• [REQUIRED WORK]:
An exact copy of the entries is needed, with every picture left out.

• [INFORMATION GIVEN]:
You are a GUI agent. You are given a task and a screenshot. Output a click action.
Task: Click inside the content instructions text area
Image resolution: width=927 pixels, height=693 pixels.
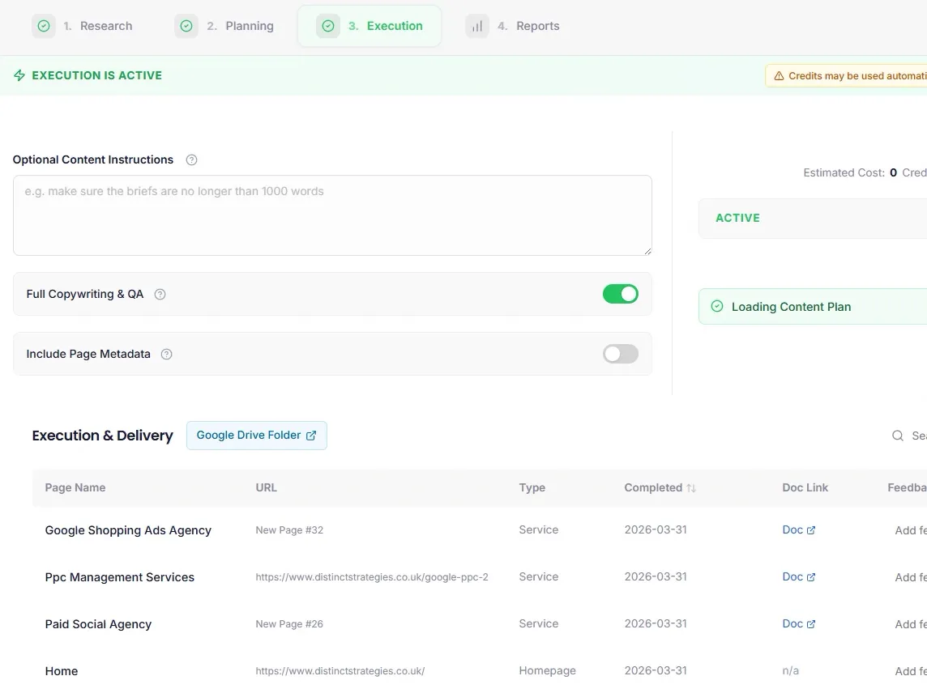point(332,215)
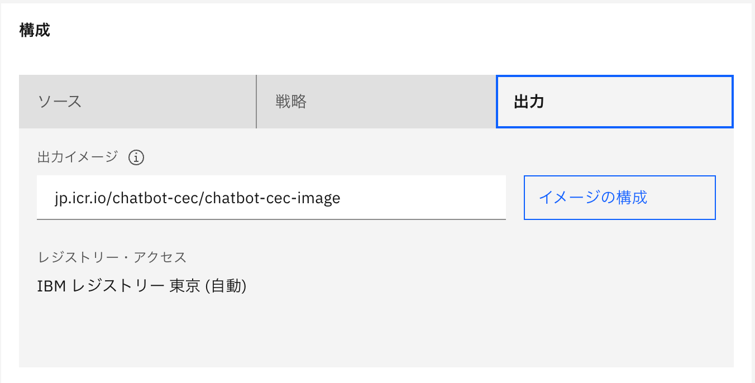Image resolution: width=755 pixels, height=383 pixels.
Task: Open the 戦略 tab
Action: [376, 101]
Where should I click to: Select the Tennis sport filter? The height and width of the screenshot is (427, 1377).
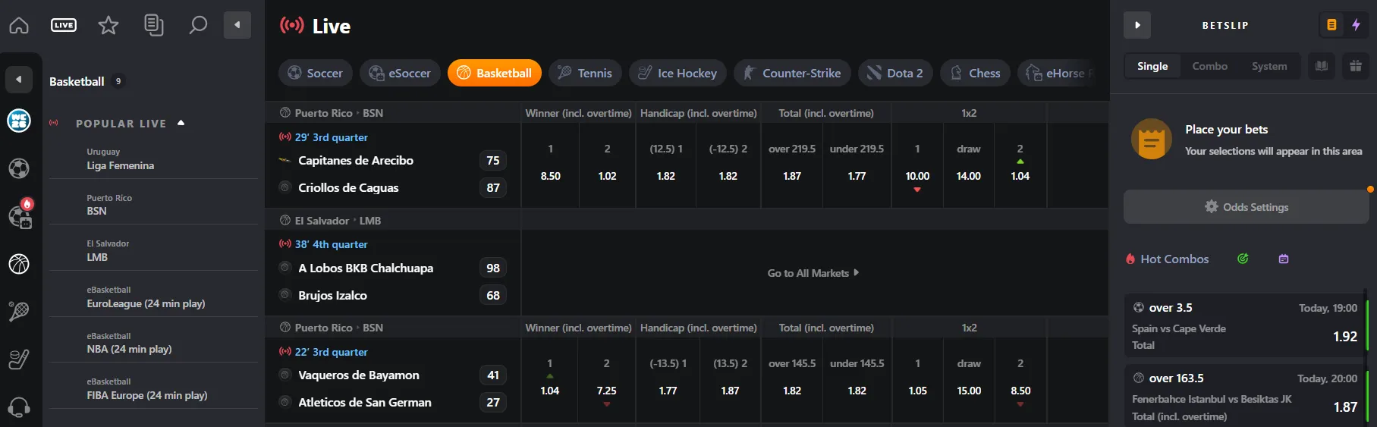tap(585, 73)
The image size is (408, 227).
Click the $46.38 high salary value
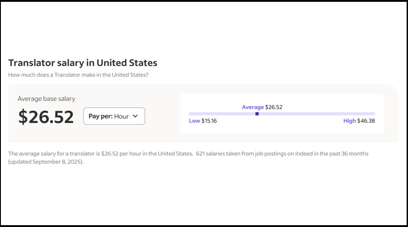[366, 121]
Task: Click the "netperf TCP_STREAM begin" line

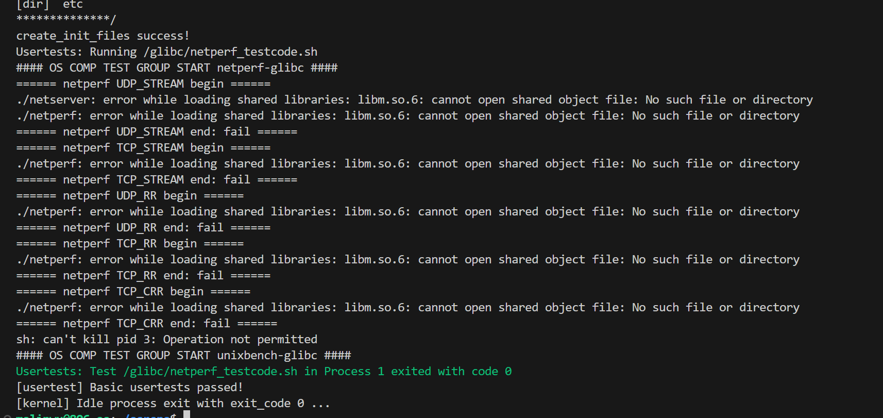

• [TASK SOLUTION]:
You are a GUI agent. You are given a task and a screenshot. Output a click action.
Task: Click inside the content instructions text area
Image resolution: width=927 pixels, height=693 pixels.
point(332,215)
Image resolution: width=755 pixels, height=383 pixels.
Task: Open the 戦略 tab
Action: [376, 101]
Where should I click to: Select the Tennis sport filter? The height and width of the screenshot is (427, 1377).
tap(585, 73)
The image size is (408, 227).
Click the $46.38 high salary value
[366, 121]
Task: Click the "netperf TCP_STREAM begin" line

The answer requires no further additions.